The encryption would happen on the server, not the client. Besides, what json? The server just returns rendered html as the lord intended :)
Yes, we are talking about the long tail of little LAMP servers handling small business needs with some custom code written by a contracting shop. What’s a devops? DBA? Once the site is developed and working, there’s little reason to pay to change it.
It's nice to have a restore step in there too, so one has both a validation that the backup is usable, and gives a "playground" where one can have a safe day old environment for testing/training/whatnot against production data.
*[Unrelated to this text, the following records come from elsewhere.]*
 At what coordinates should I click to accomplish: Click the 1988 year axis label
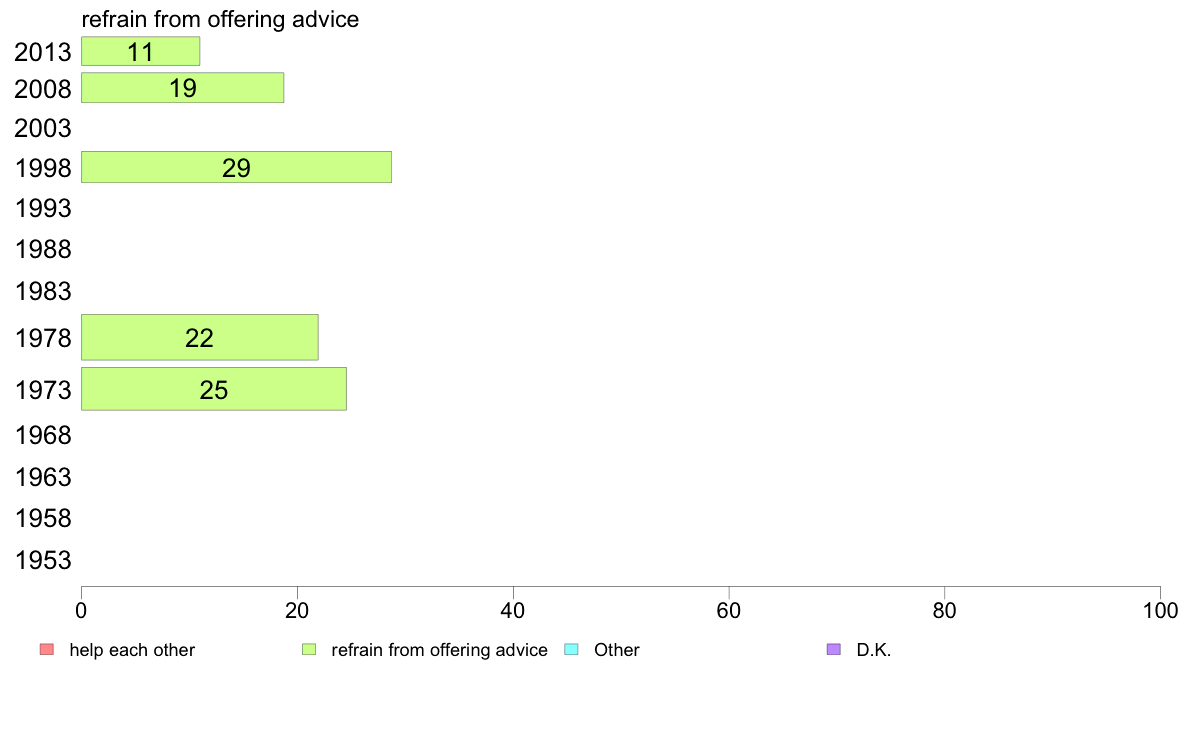pos(43,249)
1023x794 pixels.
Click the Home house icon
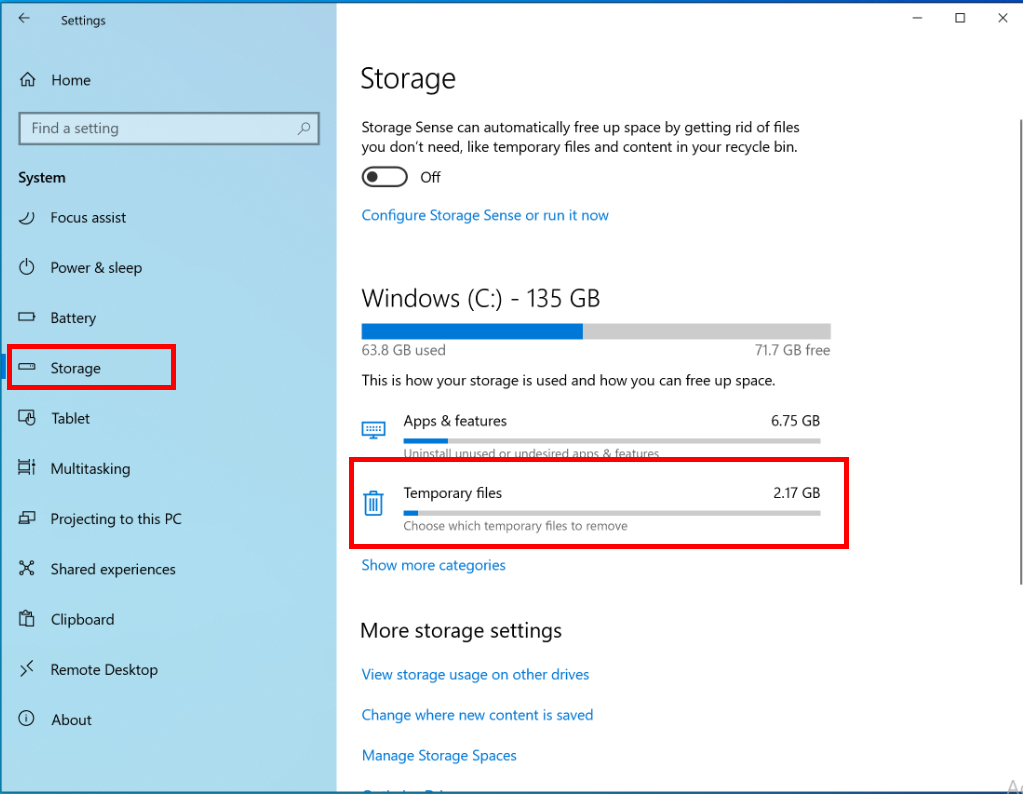(x=28, y=80)
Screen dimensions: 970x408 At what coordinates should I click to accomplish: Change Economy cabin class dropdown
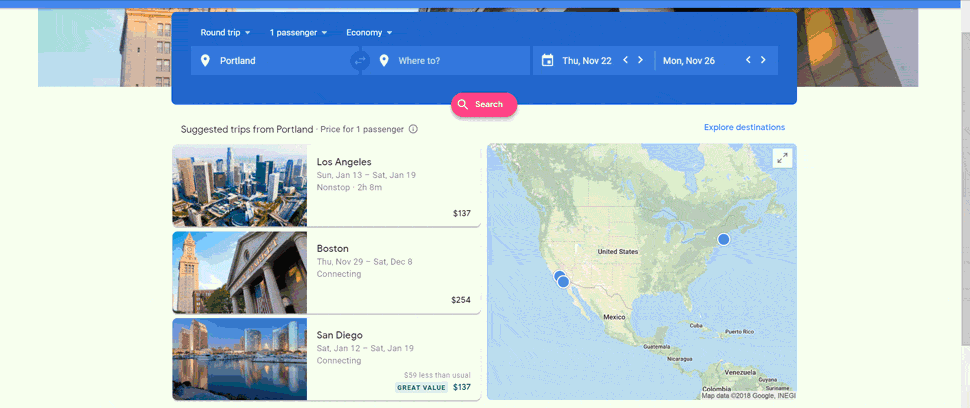(369, 33)
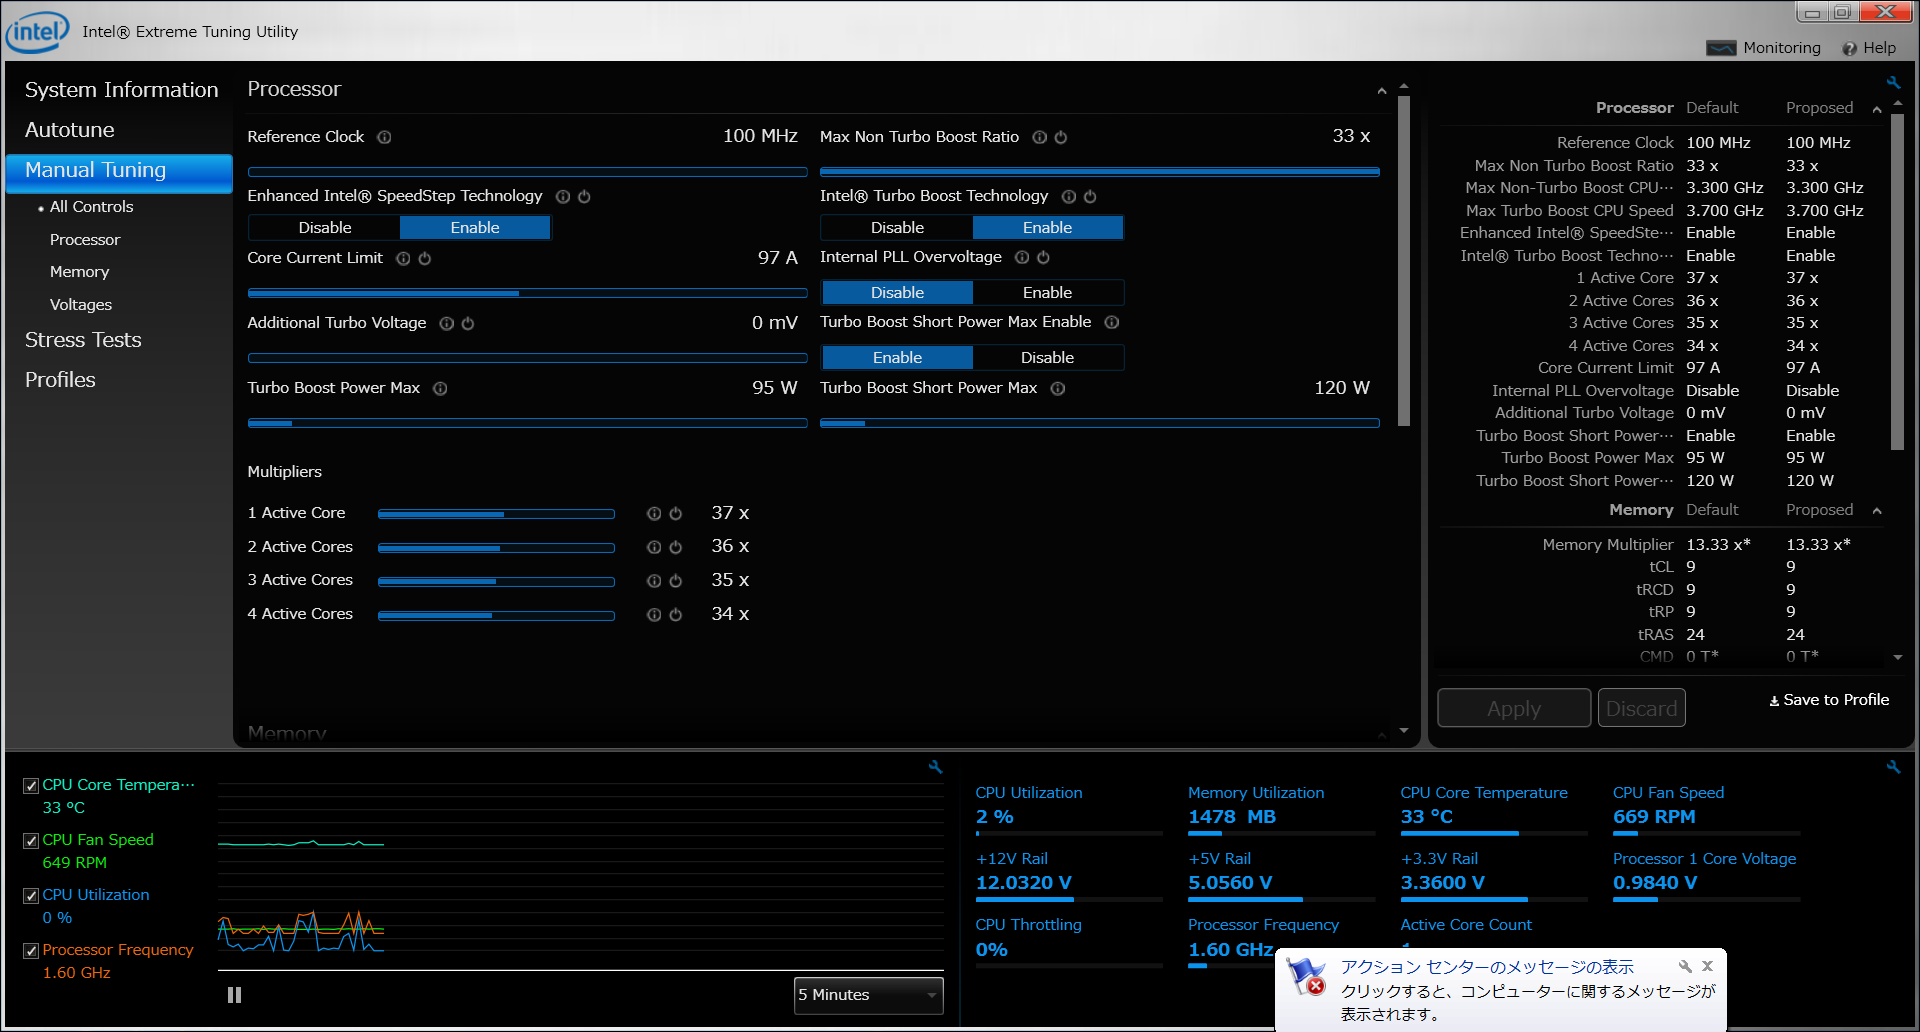
Task: Click the Monitoring icon in top bar
Action: [x=1721, y=48]
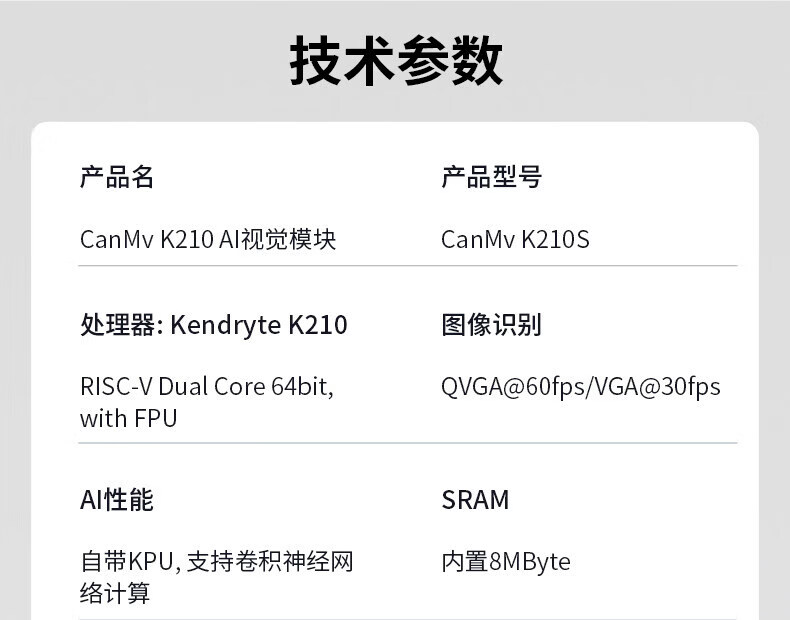
Task: Click the 络计算 text on the last line
Action: coord(115,593)
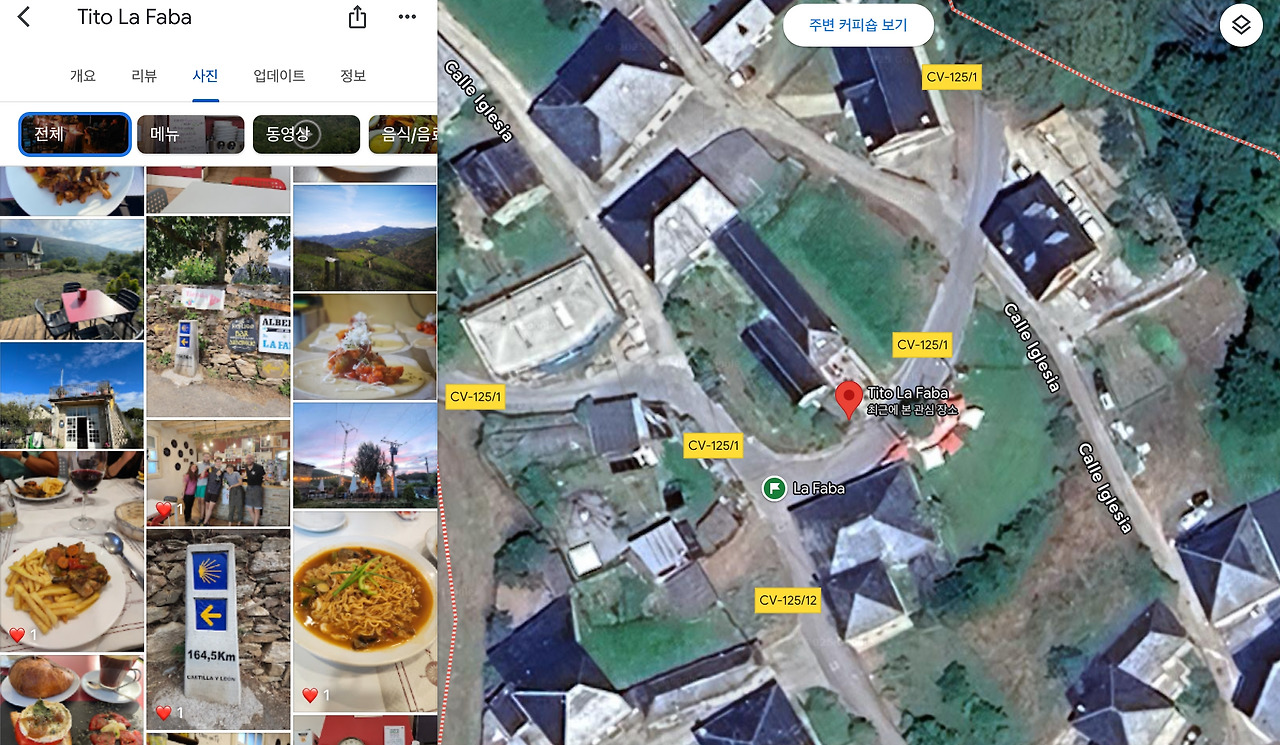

That is essential. If you do not regularly test restoring, you do not know if you have backups. I normally overstate this just a little for effect, "If you don't test your backups you don't have backups", but that isn't precisely true.
And yes, it frequently makes sense to base test/fixture data and whatnot on backup data flows, but unless you don't deal with any PII, you're hopefully not using that data without a sanitization step.
To anyone viewing my answer as a guide: a backup by itself is not a continuity plan. There are other important areas such as setting recovery metrics (RPO/RTO) and testing restores against those metrics. The world is rife with stories of unreadable backups and/or restorations that took days instead of hours.
Also, backups must include a physical process of moving a copy of backups to an airgapped secondary system (a human ejecting disks/CDs/tapes and carrying them to another storage container), so that it's impossible for an attacker to compromise the backups via the same software exploit that corrupts the primary data.
By good and easy to do point- something as simple as size will help but a diff between backups would tell much - i had not thought of that - then again it comes for free in something like tarsnap
Production has no access to backup.
Backup has read only access to production.
Backup writes are append and not overwrites.
Deletes/archival are governed by a retention process.